Instructions to follow
Duplicate the data from the line containing "Given: Click the" through the line containing "pos(664,761)", both included, and leave the pictures out of your answer.

— Start Given data —

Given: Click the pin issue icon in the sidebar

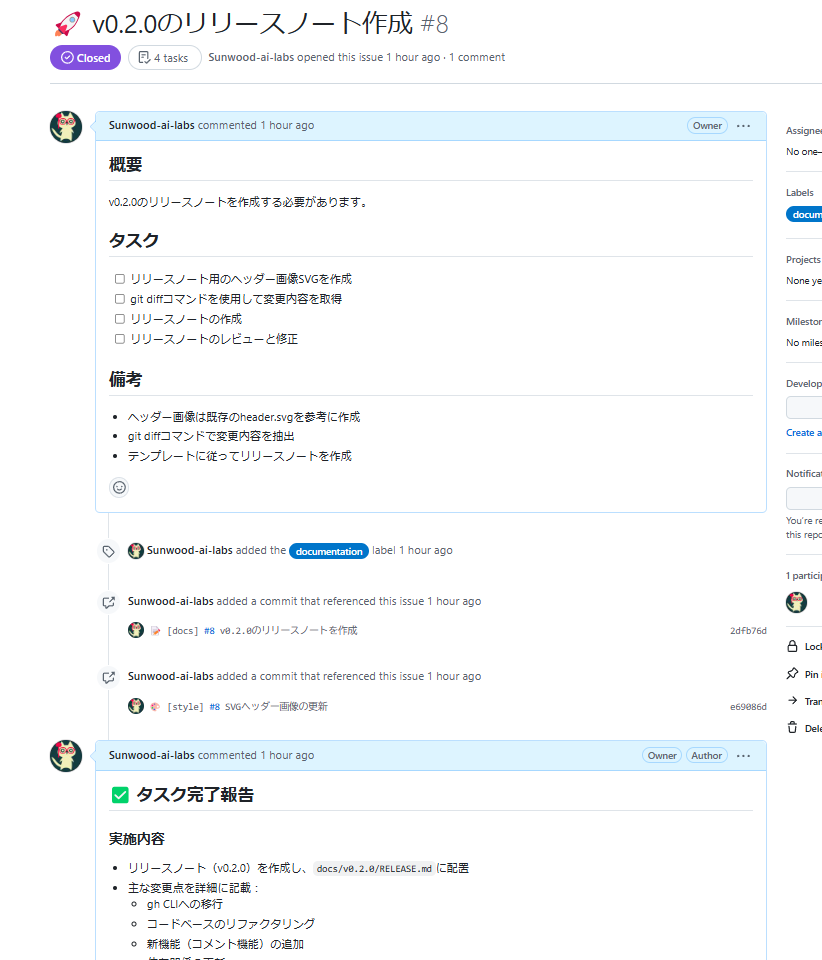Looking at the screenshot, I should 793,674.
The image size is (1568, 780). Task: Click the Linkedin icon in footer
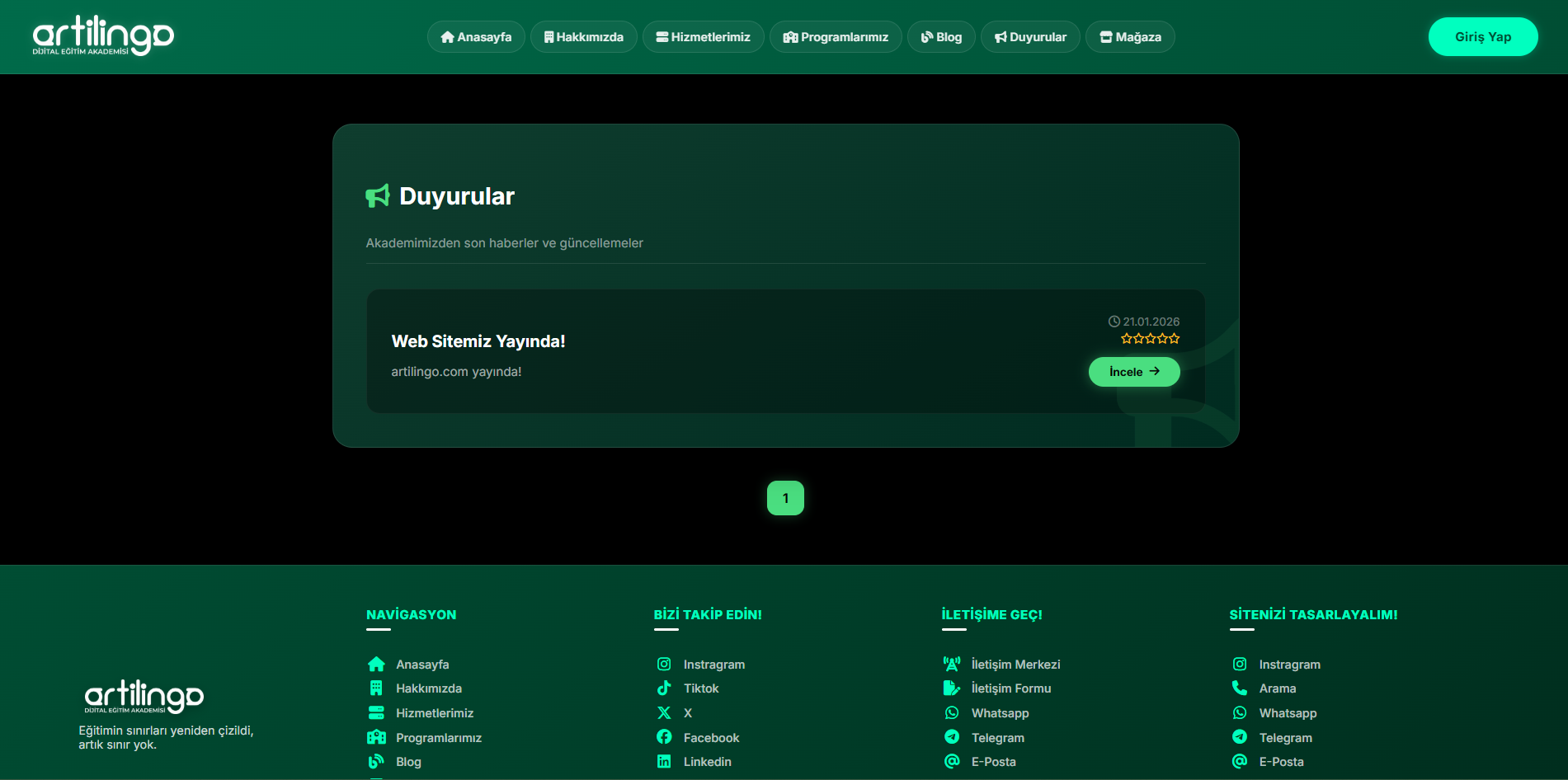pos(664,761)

— End Given data —
— Start Given data —

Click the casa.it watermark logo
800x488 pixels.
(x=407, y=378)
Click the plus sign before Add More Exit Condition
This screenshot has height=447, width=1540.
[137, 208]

— End Given data —

Solution to this task
Given: Click the pin issue icon in the sidebar

Looking at the screenshot, I should 793,674.
The image size is (1568, 780). Task: Click the Linkedin icon in footer
pos(664,761)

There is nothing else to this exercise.